Die Antwort auf die Hauptfrage der Studie vorweg: Fast alle in der Schweiz gerauchten Zigaretten werden in der Schweiz versteuert. Im Ausland gekaufte oder geschmuggelte Raucherwaren machen weniger als zehn Prozent aus.

Quasi als Nebenprodukt haben die Forschenden der Universität Neuenburg aber herausgefunden, dass in der Schweiz deutlich mehr gequalmt wird als bisher angenommen – regelmässige Raucherinnen und Raucher kommen auf fast ein Päckchen pro Tag. Sie rauchen im Durchschnitt mehr als 18 Zigaretten statt nur gut zehn, wie es im Suchtmonitoring des Bundesamtes für Gesundheit (BAG) heisst.
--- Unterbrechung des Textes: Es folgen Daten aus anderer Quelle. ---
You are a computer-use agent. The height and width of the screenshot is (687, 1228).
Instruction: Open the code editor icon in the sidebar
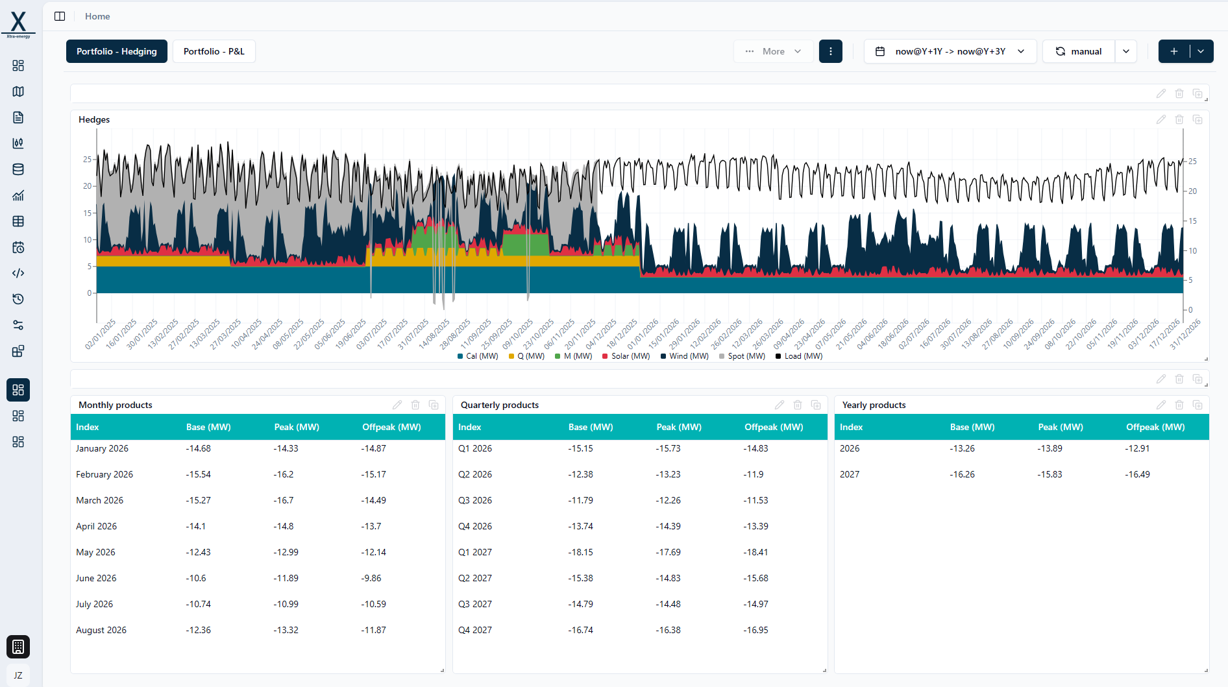click(18, 273)

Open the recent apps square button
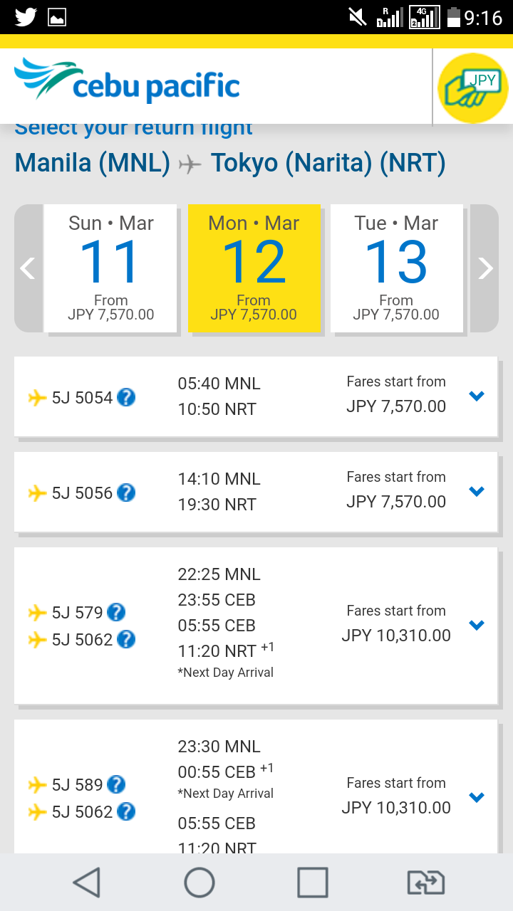pos(313,883)
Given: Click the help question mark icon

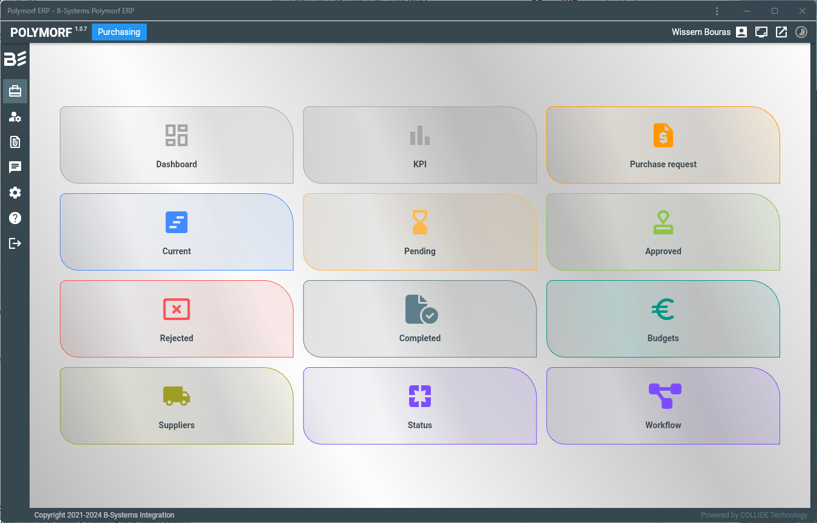Looking at the screenshot, I should [15, 218].
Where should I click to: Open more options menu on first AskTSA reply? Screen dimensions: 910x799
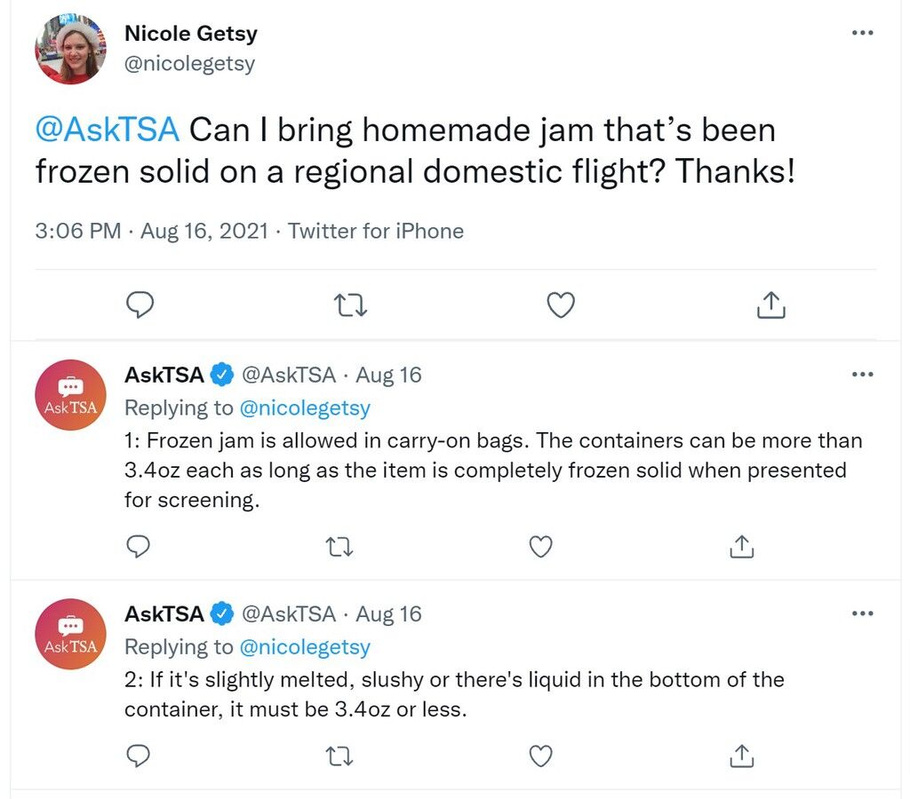862,374
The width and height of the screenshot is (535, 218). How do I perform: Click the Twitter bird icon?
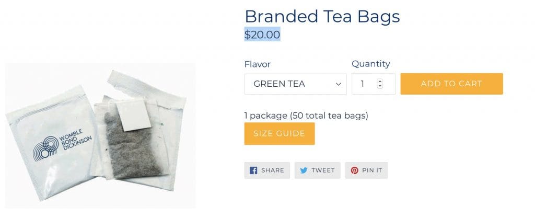[304, 170]
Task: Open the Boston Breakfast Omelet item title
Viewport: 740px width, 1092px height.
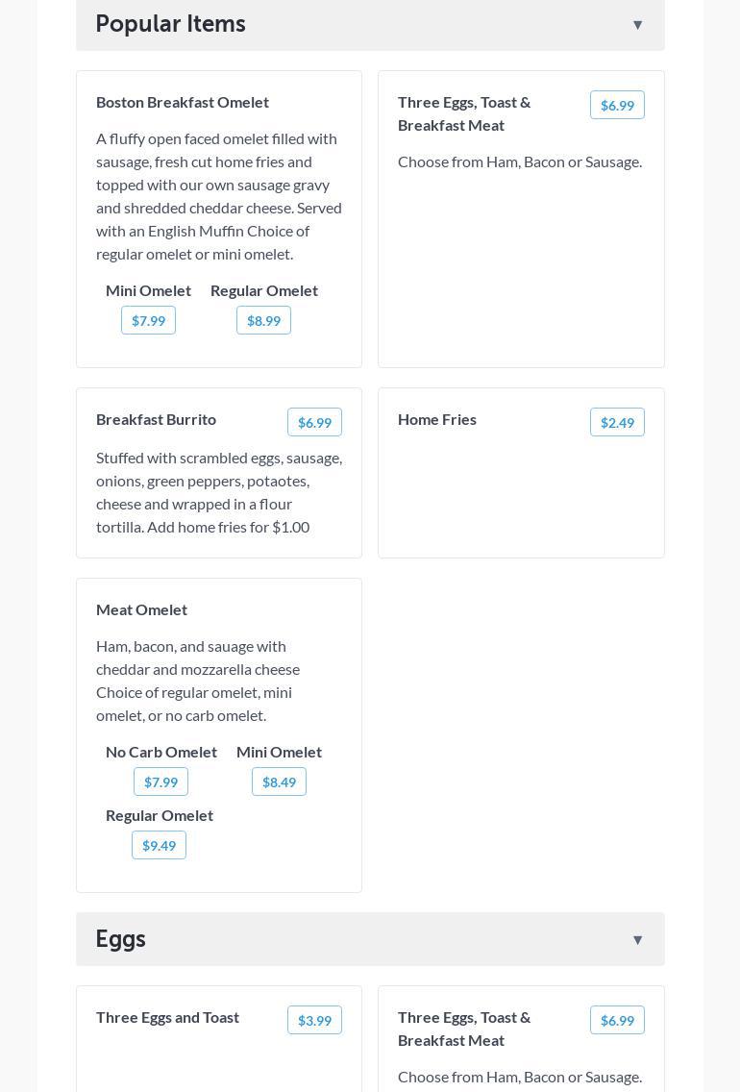Action: pos(183,102)
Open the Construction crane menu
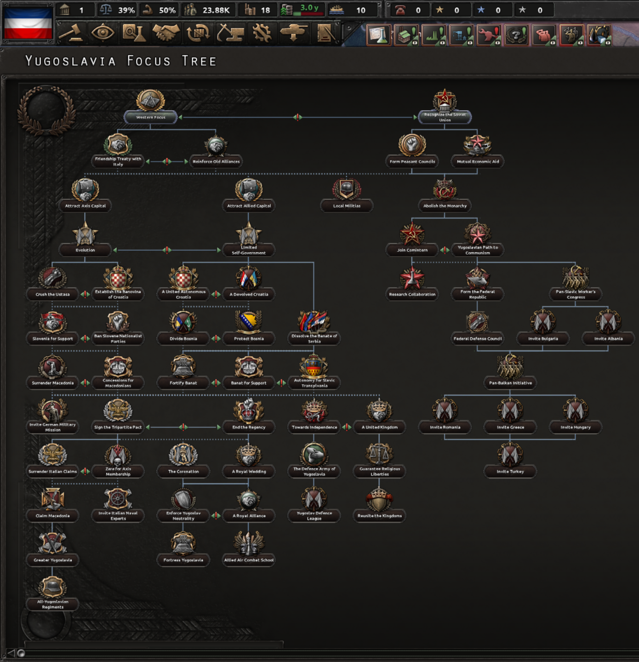The height and width of the screenshot is (662, 639). tap(230, 33)
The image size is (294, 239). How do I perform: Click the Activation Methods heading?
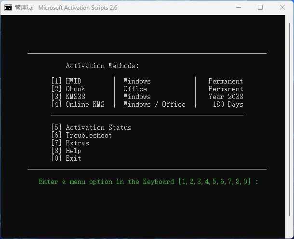102,66
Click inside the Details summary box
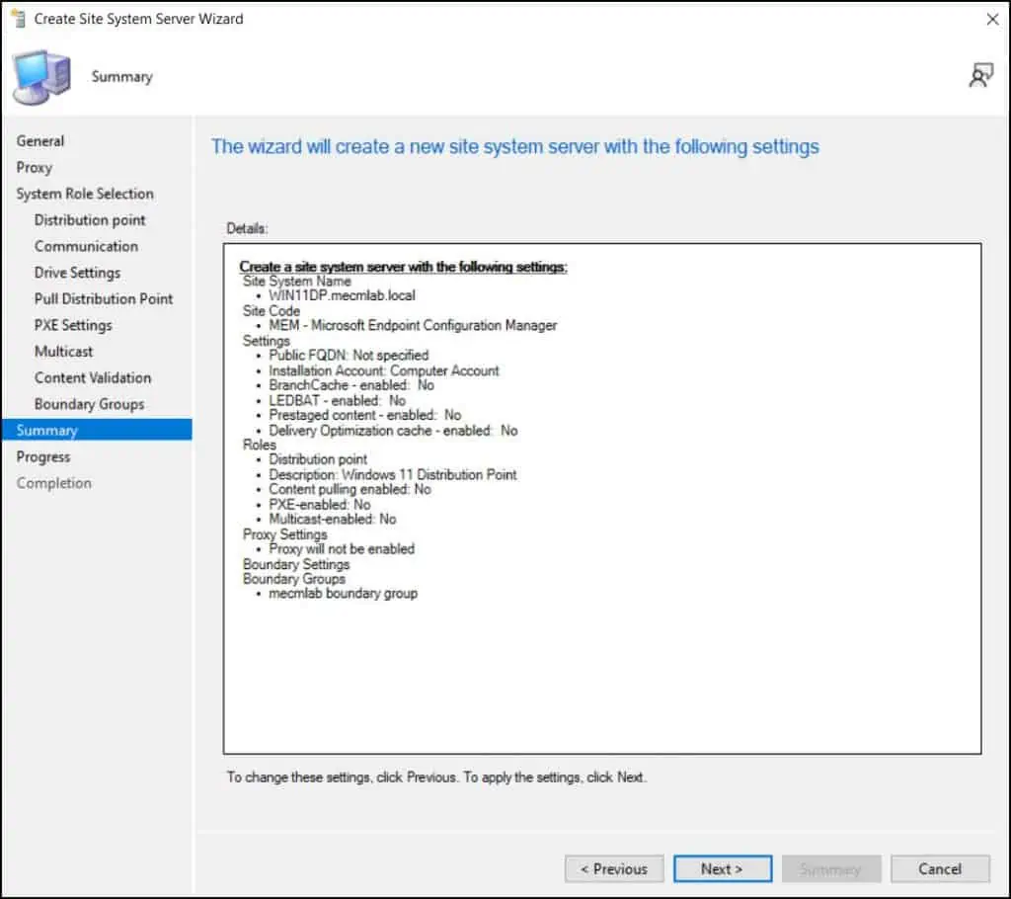 pos(602,672)
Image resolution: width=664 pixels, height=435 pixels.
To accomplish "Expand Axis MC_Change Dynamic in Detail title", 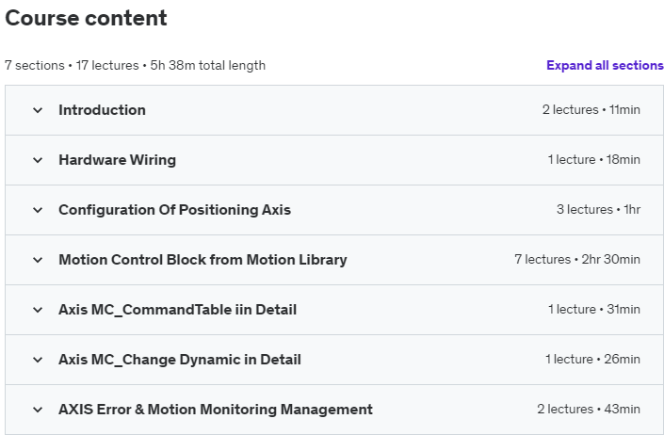I will pos(180,360).
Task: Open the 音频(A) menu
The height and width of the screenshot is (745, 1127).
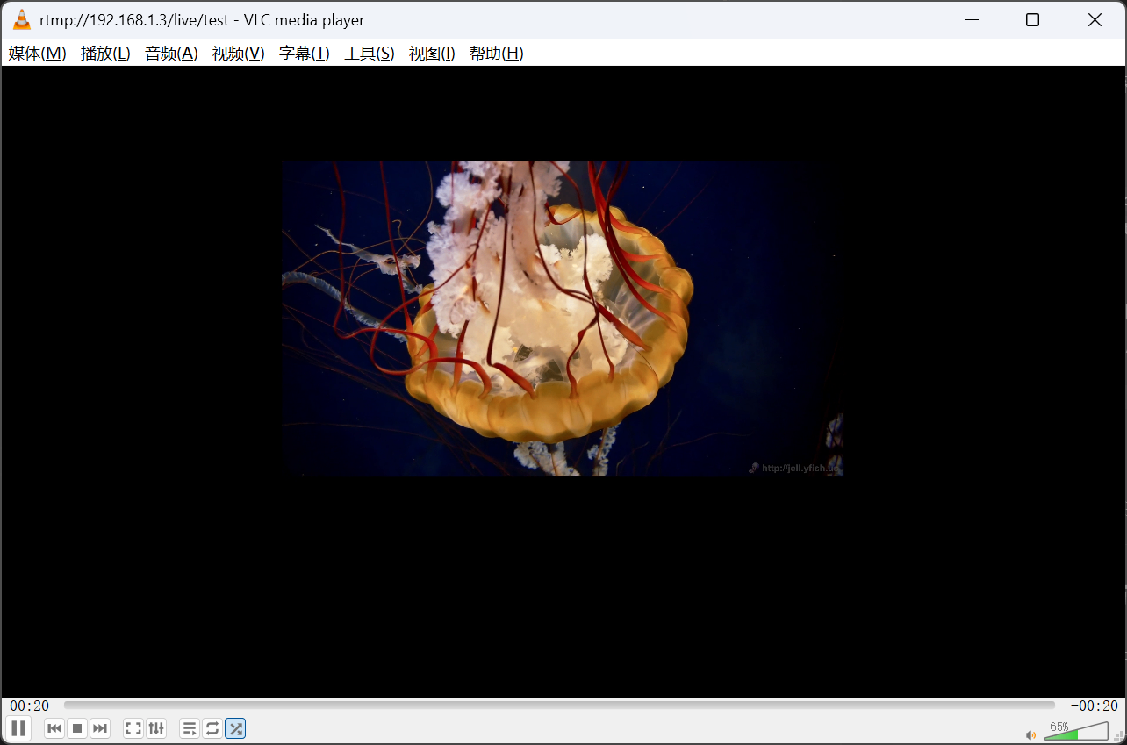Action: [170, 54]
Gelegenheit macht auch Raucher

Dieser Unterschied sei mit den verschiedenen Erhebungsmethoden zu erklären, sagt Roy Salveter, der beim BAG für Prävention zuständig ist. Die Neuenburger Studie basiere auf Hochrechnungen zu Verkaufszahlen, während das Suchtmonitoring Raucherinnen und Raucher zu ihrem Zigarettenkonsum befrage.

«Ein Teil dieser Befragten schätzt den täglichen Zigarettenkonsum tiefer ein, als er in Wirklichkeit ist», sagt Salveter. «Andere geben an, Nichtraucher zu sein, obwohl sie gelegentlich oder regelmässig rauchen.» Für die Präventionsarbeit sei jedoch nicht entscheidend, wie viel genau geraucht werde. «Uns ist der Trend wichtig. Wir wollen wissen, wie die Entwicklung in den letzten Jahren war.»

Prävention über das Portemonnaie

Aus Sicht der Präventionsfachleute ist allerdings auch der Trend nicht wirklich erfreulich. Lange ging der Anteil der Raucherinnen und Raucher an der Gesamtbevölkerung zwar zurück. Seit 2011 bleibt er aber mehr oder weniger gleich. Nur höhere Abgaben auf Tabakprodukte könnten das ändern.

«Es ist bekannt, dass die wirksamste Massnahme in der Prävention die Preisgestaltung ist», erklärt Salveter. «Das gibt vor allem bei den Jugendlichen den Ausschlag, aber auch bei den regelmässig Rauchenden.» Politisch haben höhere Zigarettenpreise im Moment allerdings keine Chance. Erst vergangenes Jahr hat das Parlament einen entsprechen Antrag des Bundesrates versenkt.